Similar questions regarding anal and oral intercourse should also be asked. The victim is asked whether she douched, bathed, showered, defecated, or urinated prior to the examination. All the aforementioned factors can influence whether the physical evidence needed to document sexual intercourse is present. Vertical drainage from the vagina is the worst enemy to the collection of evidence. Because of this, it is recommended that the examiner retain the panty the victim was wearing. Thus, any drainage of semen into the panty can be documented.
After taking a history, the patient is examined. The physician or forensic nurse will conduct the examination in such a manner that objectively acquired evidence can be used to prosecute an assailant in an actual case of rape, or to disprove a false charge of sexual assault. The patient's general appearance and emotional state are noted, as well as whether she is under the influence of alcohol or drugs. The patient's emotional state does not necessarily reflect on the validity of her charges. Some rape victims will appear cold and detached, while others will be hysterical.
All clothing should be examined for stains, tears, missing buttons, dirt, gravel, grease, leaves, etc. The patient herself is then examined. The examiner will look for bruises, bites, and lacerations. He will examine the hands to see if the fingernails are broken. Is the pubic hair matted? Are there any foreign
hairs mixed with the patient's pubic hair? The external genitalia are examined for abrasions, lacerations, and hematomas (Figure 18.1). The vagina and cervix are then examined internally by the use of an unlubricated speculum. All injuries are described.
If there is a bite mark on the patient or if the patient gives a history of the perpetrator's licking a portion of her body (e.g., the nipples), these areas should be swabbed in an attempt to recover saliva. These swabs can then be analyzed for DNA. Positive DNA identification has been made in a number of cases from saliva on the body of the victim.
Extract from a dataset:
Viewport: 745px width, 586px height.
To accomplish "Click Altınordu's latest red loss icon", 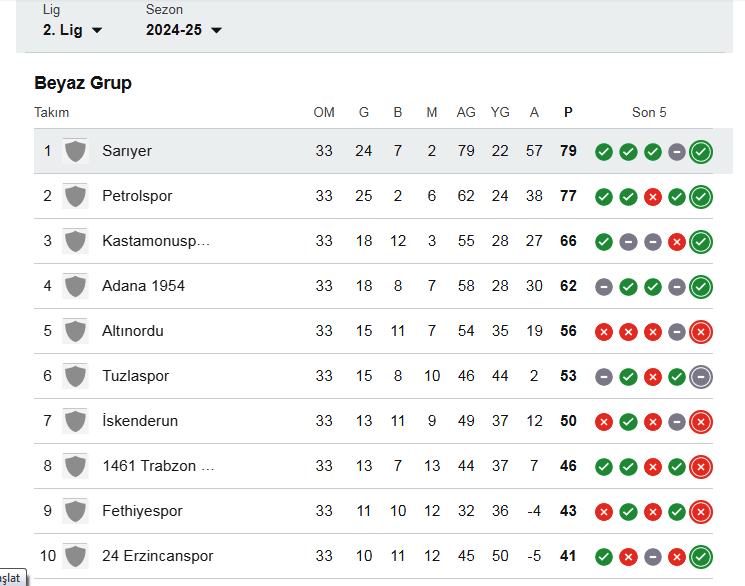I will point(701,332).
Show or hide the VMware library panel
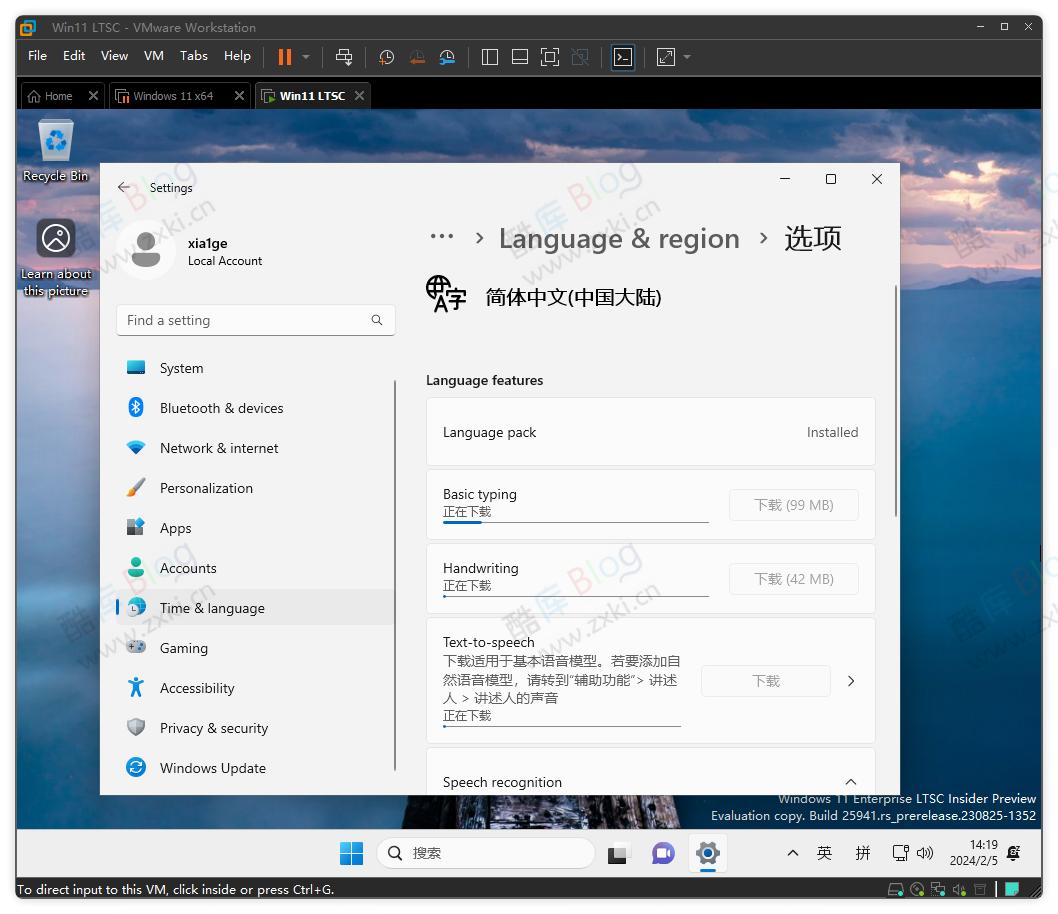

After the swabbing of the bite mark, photographs should be taken. A metric ruler should be included in the photographs. Ideally, one should have a forensic odontologist on call so that they can examine and document the bite mark. They might take casts of the bite mark in addition to photographing it.
During the physical examination, evidence will be collected to document the rape. The only significant differences in the collecting of evidence between the living rape victim and the dead individual are that, in the living individual, a culture will be made from the cervix to detect the presence of venereal disease, and swabs of the mouth and rectum may not be taken if there was no penetration of these orifices.
Absence of trauma to a rape victim does not negate the validity of her claim of rape. Thus, in an analysis of 451 rape victims examined at Parkland Hospital in Dallas by staff gynecologists, Stone found that only 34% showed any evidence of trauma (abrasions, contusions, or lacerations) (I. Stone, personal communication). Of the total number of victims, only 18% had any trauma to the genitalia (reddening, abrasions, contusions, or lacerations). Examination of fluid from the vaginal pool revealed the presence of motile spermatozoa in 19.3% of patients, with motile and non-motile spermatozoa observed in 47% of all patients. Subsequent examination of vaginal smears in the crime laboratory showed spermatozoa present in 62% of all smears.
Following the examination, the patient is treated for her injuries, as well as being given drugs for prevention of pregnancy, and medication for prevention of venereal disease. The patient should be seen 2 weeks after the assault in a follow-up examination. Repeated testing for A.I.D.S. should be performed over the next months.